◆ Data for the task
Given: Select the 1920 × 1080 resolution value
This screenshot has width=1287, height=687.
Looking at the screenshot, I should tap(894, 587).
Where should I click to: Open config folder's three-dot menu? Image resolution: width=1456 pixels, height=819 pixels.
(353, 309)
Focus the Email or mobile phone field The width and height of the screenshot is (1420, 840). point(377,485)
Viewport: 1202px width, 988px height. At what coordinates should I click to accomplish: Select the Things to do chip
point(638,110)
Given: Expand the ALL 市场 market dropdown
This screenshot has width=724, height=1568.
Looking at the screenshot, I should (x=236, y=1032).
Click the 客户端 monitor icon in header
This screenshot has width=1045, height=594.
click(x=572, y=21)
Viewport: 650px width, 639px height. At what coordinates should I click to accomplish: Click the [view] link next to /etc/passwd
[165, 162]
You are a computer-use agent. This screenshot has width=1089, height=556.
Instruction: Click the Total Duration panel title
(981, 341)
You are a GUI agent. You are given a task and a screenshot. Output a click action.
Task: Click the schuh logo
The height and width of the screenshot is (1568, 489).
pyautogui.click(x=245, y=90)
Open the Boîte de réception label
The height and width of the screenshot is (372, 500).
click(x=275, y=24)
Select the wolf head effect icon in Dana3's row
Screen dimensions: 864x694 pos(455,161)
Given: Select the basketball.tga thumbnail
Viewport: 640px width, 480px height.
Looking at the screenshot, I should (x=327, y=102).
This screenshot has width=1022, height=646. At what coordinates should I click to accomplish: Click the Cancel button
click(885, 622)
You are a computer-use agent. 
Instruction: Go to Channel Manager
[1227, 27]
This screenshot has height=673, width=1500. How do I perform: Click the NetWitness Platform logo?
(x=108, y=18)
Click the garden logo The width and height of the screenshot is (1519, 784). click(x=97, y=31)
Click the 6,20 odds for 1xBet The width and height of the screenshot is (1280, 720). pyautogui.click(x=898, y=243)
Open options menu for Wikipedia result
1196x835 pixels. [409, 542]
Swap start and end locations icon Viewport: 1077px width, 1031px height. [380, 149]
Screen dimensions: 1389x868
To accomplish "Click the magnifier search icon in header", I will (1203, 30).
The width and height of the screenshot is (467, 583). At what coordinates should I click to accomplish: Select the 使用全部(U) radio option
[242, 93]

◆ Work to do
Rewrite as a numbered list the lines of the records from the line with "Screen dimensions: 1389x868" to the last line of the records, leaving out any blank lines.

◆ Output below
1. Screen dimensions: 1389x868
2. To accomplish "Click the magnifier search icon in header", I will (1203, 30).
3. The width and height of the screenshot is (467, 583). At what coordinates should I click to accomplish: Select the 使用全部(U) radio option
4. [242, 93]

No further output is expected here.